Activity → Copy the data that follows, exactly and completely.

[Stored data]
□ □ □ □

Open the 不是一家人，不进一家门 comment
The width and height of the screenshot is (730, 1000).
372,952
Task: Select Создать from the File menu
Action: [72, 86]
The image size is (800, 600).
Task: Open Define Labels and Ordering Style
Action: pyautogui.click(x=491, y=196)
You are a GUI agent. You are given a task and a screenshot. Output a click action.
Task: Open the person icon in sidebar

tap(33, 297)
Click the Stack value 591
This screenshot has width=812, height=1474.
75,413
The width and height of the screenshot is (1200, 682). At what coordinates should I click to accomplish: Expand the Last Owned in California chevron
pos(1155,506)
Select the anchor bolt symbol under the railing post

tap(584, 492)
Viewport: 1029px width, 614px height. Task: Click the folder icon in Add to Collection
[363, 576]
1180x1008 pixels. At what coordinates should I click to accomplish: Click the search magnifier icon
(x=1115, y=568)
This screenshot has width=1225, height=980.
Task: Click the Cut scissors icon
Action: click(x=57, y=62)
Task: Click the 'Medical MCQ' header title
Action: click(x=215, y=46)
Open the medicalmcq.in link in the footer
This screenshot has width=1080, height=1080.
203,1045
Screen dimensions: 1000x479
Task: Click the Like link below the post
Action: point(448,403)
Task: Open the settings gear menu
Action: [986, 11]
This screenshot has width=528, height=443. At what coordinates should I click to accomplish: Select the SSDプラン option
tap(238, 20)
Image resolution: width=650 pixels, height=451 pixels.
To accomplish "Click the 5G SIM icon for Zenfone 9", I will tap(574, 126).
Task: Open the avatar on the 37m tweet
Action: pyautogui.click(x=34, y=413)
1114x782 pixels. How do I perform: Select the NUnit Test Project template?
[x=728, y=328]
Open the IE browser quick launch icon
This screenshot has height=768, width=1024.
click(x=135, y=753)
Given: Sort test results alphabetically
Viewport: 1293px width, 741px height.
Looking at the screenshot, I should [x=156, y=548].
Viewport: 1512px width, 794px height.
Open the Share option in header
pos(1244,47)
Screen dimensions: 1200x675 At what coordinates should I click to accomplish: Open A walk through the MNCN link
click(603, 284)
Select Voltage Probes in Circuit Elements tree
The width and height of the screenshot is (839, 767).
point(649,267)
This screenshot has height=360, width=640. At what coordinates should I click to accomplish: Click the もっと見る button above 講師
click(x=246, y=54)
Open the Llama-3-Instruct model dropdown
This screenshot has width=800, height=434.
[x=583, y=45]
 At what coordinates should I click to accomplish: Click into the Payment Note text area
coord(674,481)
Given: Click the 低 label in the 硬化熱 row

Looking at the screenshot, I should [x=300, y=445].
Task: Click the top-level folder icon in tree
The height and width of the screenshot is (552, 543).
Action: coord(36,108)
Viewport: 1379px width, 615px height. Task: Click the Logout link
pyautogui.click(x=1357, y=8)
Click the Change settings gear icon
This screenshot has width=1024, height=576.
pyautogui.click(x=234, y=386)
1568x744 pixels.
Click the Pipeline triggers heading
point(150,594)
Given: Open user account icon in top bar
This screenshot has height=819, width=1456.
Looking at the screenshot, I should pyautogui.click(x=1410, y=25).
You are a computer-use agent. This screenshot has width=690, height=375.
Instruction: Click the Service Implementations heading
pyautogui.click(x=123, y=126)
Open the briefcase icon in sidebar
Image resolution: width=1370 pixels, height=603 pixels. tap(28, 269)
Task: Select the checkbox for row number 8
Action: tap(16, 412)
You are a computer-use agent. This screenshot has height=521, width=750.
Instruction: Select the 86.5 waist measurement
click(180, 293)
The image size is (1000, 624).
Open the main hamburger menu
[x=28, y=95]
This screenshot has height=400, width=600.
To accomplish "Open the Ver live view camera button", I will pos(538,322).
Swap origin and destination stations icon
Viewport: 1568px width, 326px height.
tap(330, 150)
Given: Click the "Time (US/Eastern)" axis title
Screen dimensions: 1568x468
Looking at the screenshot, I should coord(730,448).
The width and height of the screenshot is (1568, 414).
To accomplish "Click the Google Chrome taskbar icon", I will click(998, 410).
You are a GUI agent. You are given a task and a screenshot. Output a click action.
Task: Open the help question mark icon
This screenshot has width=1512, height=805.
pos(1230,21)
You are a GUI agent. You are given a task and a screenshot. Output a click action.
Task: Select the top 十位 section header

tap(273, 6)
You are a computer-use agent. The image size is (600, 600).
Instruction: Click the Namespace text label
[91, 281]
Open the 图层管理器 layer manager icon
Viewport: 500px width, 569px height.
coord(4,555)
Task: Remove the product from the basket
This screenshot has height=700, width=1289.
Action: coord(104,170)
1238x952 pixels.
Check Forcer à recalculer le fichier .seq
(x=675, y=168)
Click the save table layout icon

□ □ □ □

Result below →
Open the 不是一家人，不进一家门 comment
The width and height of the screenshot is (730, 1000).
372,952
Task: Select Создать from the File menu
Action: [72, 86]
The image size is (800, 600).
Task: Open Define Labels and Ordering Style
Action: pyautogui.click(x=491, y=196)
You are a GUI agent. You are given a task and a screenshot. Output a click action.
Task: Open the person icon in sidebar

tap(33, 297)
Click the Stack value 591
This screenshot has width=812, height=1474.
75,413
The width and height of the screenshot is (1200, 682). At what coordinates should I click to accomplish: Expand the Last Owned in California chevron
pos(1155,506)
Select the anchor bolt symbol under the railing post

tap(584, 492)
Viewport: 1029px width, 614px height. Task: Click the folder icon in Add to Collection
[363, 576]
1180x1008 pixels. At what coordinates should I click to accomplish: Click the search magnifier icon
(x=1115, y=568)
This screenshot has width=1225, height=980.
Task: Click the Cut scissors icon
Action: click(x=57, y=62)
Task: Click the 'Medical MCQ' header title
Action: click(x=215, y=46)
Open the medicalmcq.in link in the footer
This screenshot has width=1080, height=1080.
203,1045
Screen dimensions: 1000x479
Task: Click the Like link below the post
Action: point(448,403)
Task: Open the settings gear menu
Action: [986, 11]
This screenshot has width=528, height=443. At what coordinates should I click to accomplish: Select the SSDプラン option
tap(238, 20)
Image resolution: width=650 pixels, height=451 pixels.
To accomplish "Click the 5G SIM icon for Zenfone 9", I will tap(574, 126).
Task: Open the avatar on the 37m tweet
Action: pyautogui.click(x=34, y=413)
1114x782 pixels. How do I perform: Select the NUnit Test Project template?
[x=728, y=328]
Open the IE browser quick launch icon
This screenshot has height=768, width=1024.
click(x=135, y=753)
Given: Sort test results alphabetically
Viewport: 1293px width, 741px height.
Looking at the screenshot, I should [x=156, y=548].
Viewport: 1512px width, 794px height.
Open the Share option in header
pos(1244,47)
Screen dimensions: 1200x675 At what coordinates should I click to accomplish: Open A walk through the MNCN link
click(603, 284)
Select Voltage Probes in Circuit Elements tree
The width and height of the screenshot is (839, 767).
point(649,267)
This screenshot has height=360, width=640. At what coordinates should I click to accomplish: Click the もっと見る button above 講師
click(x=246, y=54)
Open the Llama-3-Instruct model dropdown
This screenshot has width=800, height=434.
[x=583, y=45]
 At what coordinates should I click to accomplish: Click into the Payment Note text area
coord(674,481)
Given: Click the 低 label in the 硬化熱 row

Looking at the screenshot, I should [x=300, y=445].
Task: Click the top-level folder icon in tree
The height and width of the screenshot is (552, 543).
Action: coord(36,108)
Viewport: 1379px width, 615px height. Task: Click the Logout link
pyautogui.click(x=1357, y=8)
Click the Change settings gear icon
This screenshot has width=1024, height=576.
pyautogui.click(x=234, y=386)
1568x744 pixels.
Click the Pipeline triggers heading
point(150,594)
Given: Open user account icon in top bar
This screenshot has height=819, width=1456.
Looking at the screenshot, I should pyautogui.click(x=1410, y=25).
You are a computer-use agent. This screenshot has width=690, height=375.
Instruction: Click the Service Implementations heading
pyautogui.click(x=123, y=126)
Open the briefcase icon in sidebar
Image resolution: width=1370 pixels, height=603 pixels. tap(28, 269)
Task: Select the checkbox for row number 8
Action: tap(16, 412)
You are a computer-use agent. This screenshot has height=521, width=750.
Instruction: Select the 86.5 waist measurement
click(180, 293)
The image size is (1000, 624).
Open the main hamburger menu
[x=28, y=95]
This screenshot has height=400, width=600.
To accomplish "Open the Ver live view camera button", I will pos(538,322).
Swap origin and destination stations icon
Viewport: 1568px width, 326px height.
tap(330, 150)
Given: Click the "Time (US/Eastern)" axis title
Screen dimensions: 1568x468
Looking at the screenshot, I should coord(730,448).
The width and height of the screenshot is (1568, 414).
To accomplish "Click the Google Chrome taskbar icon", I will click(998, 410).
You are a GUI agent. You are given a task and a screenshot. Output a click action.
Task: Open the help question mark icon
This screenshot has width=1512, height=805.
pos(1230,21)
You are a GUI agent. You are given a task and a screenshot. Output a click action.
Task: Select the top 十位 section header

tap(273, 6)
You are a computer-use agent. The image size is (600, 600).
Instruction: Click the Namespace text label
[91, 281]
Open the 图层管理器 layer manager icon
Viewport: 500px width, 569px height.
coord(4,555)
Task: Remove the product from the basket
This screenshot has height=700, width=1289.
Action: coord(104,170)
1238x952 pixels.
Check Forcer à recalculer le fichier .seq
(x=675, y=168)
Click the save table layout icon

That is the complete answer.